▸ **Exercise instructions**: Give the entries again, exactly as written.

▸ **Dataset**:
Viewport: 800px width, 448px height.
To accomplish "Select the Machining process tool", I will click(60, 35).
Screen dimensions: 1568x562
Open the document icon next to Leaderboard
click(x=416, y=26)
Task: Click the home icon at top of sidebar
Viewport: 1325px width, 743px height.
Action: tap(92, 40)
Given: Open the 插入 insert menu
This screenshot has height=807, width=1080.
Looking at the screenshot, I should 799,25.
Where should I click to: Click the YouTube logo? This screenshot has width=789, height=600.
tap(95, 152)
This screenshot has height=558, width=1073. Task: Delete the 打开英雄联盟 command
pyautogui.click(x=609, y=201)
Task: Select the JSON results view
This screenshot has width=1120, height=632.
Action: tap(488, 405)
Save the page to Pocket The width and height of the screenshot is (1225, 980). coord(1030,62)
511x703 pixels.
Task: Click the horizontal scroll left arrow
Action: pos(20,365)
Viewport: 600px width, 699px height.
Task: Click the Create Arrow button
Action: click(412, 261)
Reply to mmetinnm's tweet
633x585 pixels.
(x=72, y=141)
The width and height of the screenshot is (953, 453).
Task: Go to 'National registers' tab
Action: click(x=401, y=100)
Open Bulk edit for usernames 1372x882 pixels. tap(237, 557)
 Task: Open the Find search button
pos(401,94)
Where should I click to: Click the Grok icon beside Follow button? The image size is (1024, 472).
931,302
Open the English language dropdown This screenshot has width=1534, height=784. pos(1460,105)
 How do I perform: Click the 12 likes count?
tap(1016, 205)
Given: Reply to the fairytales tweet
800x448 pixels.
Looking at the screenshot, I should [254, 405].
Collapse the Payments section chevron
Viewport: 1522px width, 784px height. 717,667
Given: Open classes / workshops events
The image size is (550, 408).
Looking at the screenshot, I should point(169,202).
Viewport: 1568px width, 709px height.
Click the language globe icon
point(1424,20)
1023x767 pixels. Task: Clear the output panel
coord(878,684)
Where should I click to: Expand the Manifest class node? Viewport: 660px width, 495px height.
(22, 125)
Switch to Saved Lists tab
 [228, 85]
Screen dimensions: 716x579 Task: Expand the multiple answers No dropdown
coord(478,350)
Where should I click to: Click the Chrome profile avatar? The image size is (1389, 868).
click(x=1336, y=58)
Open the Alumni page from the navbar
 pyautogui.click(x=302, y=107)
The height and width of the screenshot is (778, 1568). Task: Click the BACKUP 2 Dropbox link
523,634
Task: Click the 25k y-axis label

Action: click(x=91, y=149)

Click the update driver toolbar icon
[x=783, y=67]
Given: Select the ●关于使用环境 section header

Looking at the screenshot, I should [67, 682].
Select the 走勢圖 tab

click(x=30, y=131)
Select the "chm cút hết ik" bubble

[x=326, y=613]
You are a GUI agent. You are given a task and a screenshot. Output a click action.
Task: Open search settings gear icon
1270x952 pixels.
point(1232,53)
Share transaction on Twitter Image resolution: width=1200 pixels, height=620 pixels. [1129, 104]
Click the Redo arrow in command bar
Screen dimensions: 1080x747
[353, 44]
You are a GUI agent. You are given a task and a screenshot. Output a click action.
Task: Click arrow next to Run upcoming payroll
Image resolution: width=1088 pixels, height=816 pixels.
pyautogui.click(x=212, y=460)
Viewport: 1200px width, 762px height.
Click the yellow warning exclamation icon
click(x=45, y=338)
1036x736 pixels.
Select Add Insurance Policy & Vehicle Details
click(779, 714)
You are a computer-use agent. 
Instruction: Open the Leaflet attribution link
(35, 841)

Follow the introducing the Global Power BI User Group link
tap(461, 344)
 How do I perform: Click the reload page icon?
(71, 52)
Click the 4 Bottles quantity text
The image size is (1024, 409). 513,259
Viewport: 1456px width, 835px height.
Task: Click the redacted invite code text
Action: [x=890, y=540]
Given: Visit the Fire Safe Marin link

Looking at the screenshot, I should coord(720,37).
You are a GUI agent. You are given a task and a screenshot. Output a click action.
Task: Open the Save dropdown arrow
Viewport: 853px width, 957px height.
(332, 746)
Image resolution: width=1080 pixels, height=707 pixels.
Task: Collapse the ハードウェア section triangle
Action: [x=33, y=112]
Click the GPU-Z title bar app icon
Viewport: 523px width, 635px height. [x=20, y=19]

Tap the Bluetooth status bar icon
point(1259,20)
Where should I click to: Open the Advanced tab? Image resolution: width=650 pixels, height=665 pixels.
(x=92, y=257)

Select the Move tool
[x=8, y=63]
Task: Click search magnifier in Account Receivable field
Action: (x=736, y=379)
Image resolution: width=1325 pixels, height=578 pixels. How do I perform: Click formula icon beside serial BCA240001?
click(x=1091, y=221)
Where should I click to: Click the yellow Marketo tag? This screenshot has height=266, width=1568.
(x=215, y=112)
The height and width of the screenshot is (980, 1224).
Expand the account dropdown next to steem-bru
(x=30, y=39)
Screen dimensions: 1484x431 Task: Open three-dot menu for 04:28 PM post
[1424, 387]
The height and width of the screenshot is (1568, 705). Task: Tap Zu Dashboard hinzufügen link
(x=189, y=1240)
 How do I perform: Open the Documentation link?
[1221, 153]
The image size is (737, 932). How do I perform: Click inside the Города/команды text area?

▸ **Answer below**:
Viewport: 800px width, 448px height.
To accomplish "Select the Machining process tool", I will click(60, 35).
Screen dimensions: 1568x562
Open the document icon next to Leaderboard
click(x=416, y=26)
Task: Click the home icon at top of sidebar
Viewport: 1325px width, 743px height.
Action: tap(92, 40)
Given: Open the 插入 insert menu
This screenshot has height=807, width=1080.
Looking at the screenshot, I should 799,25.
Where should I click to: Click the YouTube logo? This screenshot has width=789, height=600.
tap(95, 152)
This screenshot has height=558, width=1073. Task: Delete the 打开英雄联盟 command
pyautogui.click(x=609, y=201)
Task: Select the JSON results view
This screenshot has width=1120, height=632.
Action: tap(488, 405)
Save the page to Pocket The width and height of the screenshot is (1225, 980). coord(1030,62)
511x703 pixels.
Task: Click the horizontal scroll left arrow
Action: pos(20,365)
Viewport: 600px width, 699px height.
Task: Click the Create Arrow button
Action: click(412, 261)
Reply to mmetinnm's tweet
633x585 pixels.
(x=72, y=141)
The width and height of the screenshot is (953, 453).
Task: Go to 'National registers' tab
Action: click(x=401, y=100)
Open Bulk edit for usernames 1372x882 pixels. tap(237, 557)
 Task: Open the Find search button
pos(401,94)
Where should I click to: Click the Grok icon beside Follow button? The image size is (1024, 472).
931,302
Open the English language dropdown This screenshot has width=1534, height=784. pos(1460,105)
 How do I perform: Click the 12 likes count?
tap(1016, 205)
Given: Reply to the fairytales tweet
800x448 pixels.
Looking at the screenshot, I should [254, 405].
Collapse the Payments section chevron
Viewport: 1522px width, 784px height. 717,667
Given: Open classes / workshops events
The image size is (550, 408).
Looking at the screenshot, I should point(169,202).
Viewport: 1568px width, 709px height.
Click the language globe icon
point(1424,20)
1023x767 pixels. Task: Clear the output panel
coord(878,684)
Where should I click to: Expand the Manifest class node? Viewport: 660px width, 495px height.
(22, 125)
Switch to Saved Lists tab
 [228, 85]
Screen dimensions: 716x579 Task: Expand the multiple answers No dropdown
coord(478,350)
Where should I click to: Click the Chrome profile avatar? The image size is (1389, 868).
click(x=1336, y=58)
Open the Alumni page from the navbar
 pyautogui.click(x=302, y=107)
The height and width of the screenshot is (778, 1568). Task: Click the BACKUP 2 Dropbox link
523,634
Task: Click the 25k y-axis label

Action: click(x=91, y=149)

Click the update driver toolbar icon
[x=783, y=67]
Given: Select the ●关于使用环境 section header

Looking at the screenshot, I should [67, 682].
Select the 走勢圖 tab

click(x=30, y=131)
Select the "chm cút hết ik" bubble

[x=326, y=613]
You are a GUI agent. You are given a task and a screenshot. Output a click action.
Task: Open search settings gear icon
1270x952 pixels.
point(1232,53)
Share transaction on Twitter Image resolution: width=1200 pixels, height=620 pixels. [1129, 104]
Click the Redo arrow in command bar
Screen dimensions: 1080x747
[353, 44]
You are a GUI agent. You are given a task and a screenshot. Output a click action.
Task: Click arrow next to Run upcoming payroll
Image resolution: width=1088 pixels, height=816 pixels.
pyautogui.click(x=212, y=460)
Viewport: 1200px width, 762px height.
Click the yellow warning exclamation icon
click(x=45, y=338)
1036x736 pixels.
Select Add Insurance Policy & Vehicle Details
click(779, 714)
You are a computer-use agent. 
Instruction: Open the Leaflet attribution link
(35, 841)

Follow the introducing the Global Power BI User Group link
tap(461, 344)
 How do I perform: Click the reload page icon?
(71, 52)
Click the 4 Bottles quantity text
The image size is (1024, 409). 513,259
Viewport: 1456px width, 835px height.
Task: Click the redacted invite code text
Action: [x=890, y=540]
Given: Visit the Fire Safe Marin link

Looking at the screenshot, I should coord(720,37).
You are a GUI agent. You are given a task and a screenshot. Output a click action.
Task: Open the Save dropdown arrow
Viewport: 853px width, 957px height.
(332, 746)
Image resolution: width=1080 pixels, height=707 pixels.
Task: Collapse the ハードウェア section triangle
Action: [x=33, y=112]
Click the GPU-Z title bar app icon
Viewport: 523px width, 635px height. [x=20, y=19]

Tap the Bluetooth status bar icon
point(1259,20)
Where should I click to: Open the Advanced tab? Image resolution: width=650 pixels, height=665 pixels.
(x=92, y=257)

Select the Move tool
[x=8, y=63]
Task: Click search magnifier in Account Receivable field
Action: (x=736, y=379)
Image resolution: width=1325 pixels, height=578 pixels. How do I perform: Click formula icon beside serial BCA240001?
click(x=1091, y=221)
Where should I click to: Click the yellow Marketo tag? This screenshot has height=266, width=1568.
(x=215, y=112)
The height and width of the screenshot is (980, 1224).
Expand the account dropdown next to steem-bru
(x=30, y=39)
Screen dimensions: 1484x431 Task: Open three-dot menu for 04:28 PM post
[1424, 387]
The height and width of the screenshot is (1568, 705). Task: Tap Zu Dashboard hinzufügen link
(x=189, y=1240)
 How do I perform: Open the Documentation link?
[1221, 153]
The image size is (737, 932). How do I perform: Click inside the Города/команды text area?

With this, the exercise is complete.